Training our model
Let’s train our model.
All the necessary tools and data are proccessed , Now it’s time for some training.
Training our Model
In order to train our model we gonna create a function named as train_model().
First create a model with the help of create_model() and then store it into model variable.
Create a tensorboard callback with create_tensorboard_callback() and store it into tensorboard variable.
Fit the model
Now fit the model with .fit() have argument as x with train_data , epochs as NUM_EPOCHS which is set as 100, pass the validation data , pass the list of callback of tensorboard,earlystopping and store it into callbacks variable.
And return model.
Let’s use the function we’ve created with train_model() and store it into model.
It will take about 5 mins to train the model as we have 1000 of images are there.
After this process, we get loss , accuracy , val_loss, val_accuracy
Loss term denote the error produced between the predicted value and the true value.
Accuracy refers to how much accurate our model is.
Val_loss and val_accuracy is the validation loss and validation accuracy.
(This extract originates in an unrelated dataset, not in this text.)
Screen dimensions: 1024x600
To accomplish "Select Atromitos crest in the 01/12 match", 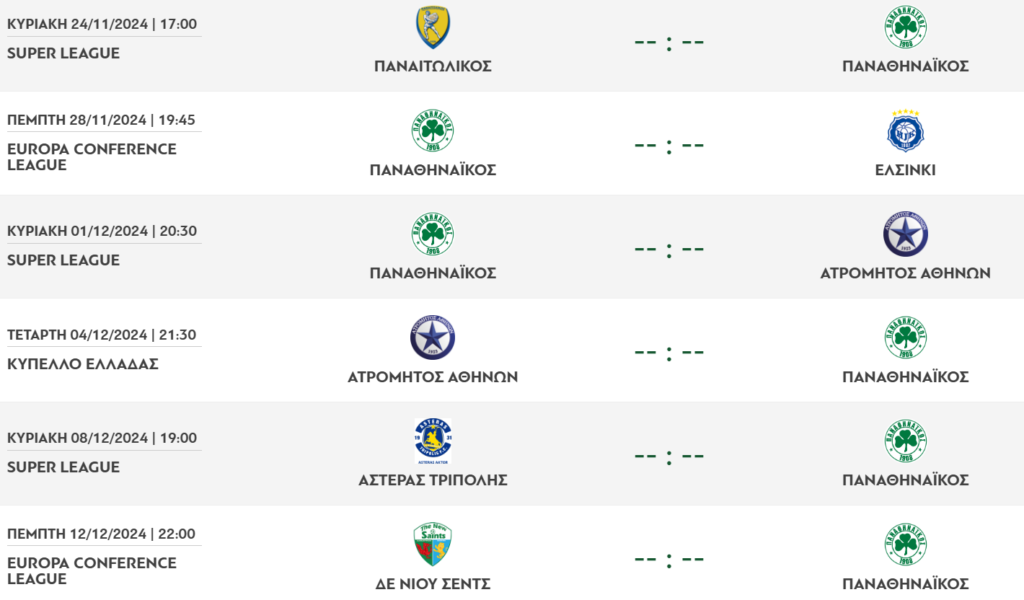I will tap(905, 234).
At the time of training the loss value is higher and accuracy is lowered but as our model trained more and more, the loss value comes lower and the accuracy rate goes upward.
The question arises that why used validation data?
Validation data is used because our model is trained on training set and the trained model needs to go through the sample paper test in which the model predict for the new images which are not in training set and this will defines how accurate our model is.
Ok we’re done with training.
Tensorboard Notebook
Check our tensorboard notebook with %tensorboard
Here is the graph of how model’s accuracy increases and loss decreases. And in epoch_accuracy it is stated that after 4 the accuracy remains constant which means that after our model starts to overfitting.
Training loss and accuracy is denoted with different colors and validation loss and accuracy is denoted with different colors.
Tensorboard shows the statistics of our trained model.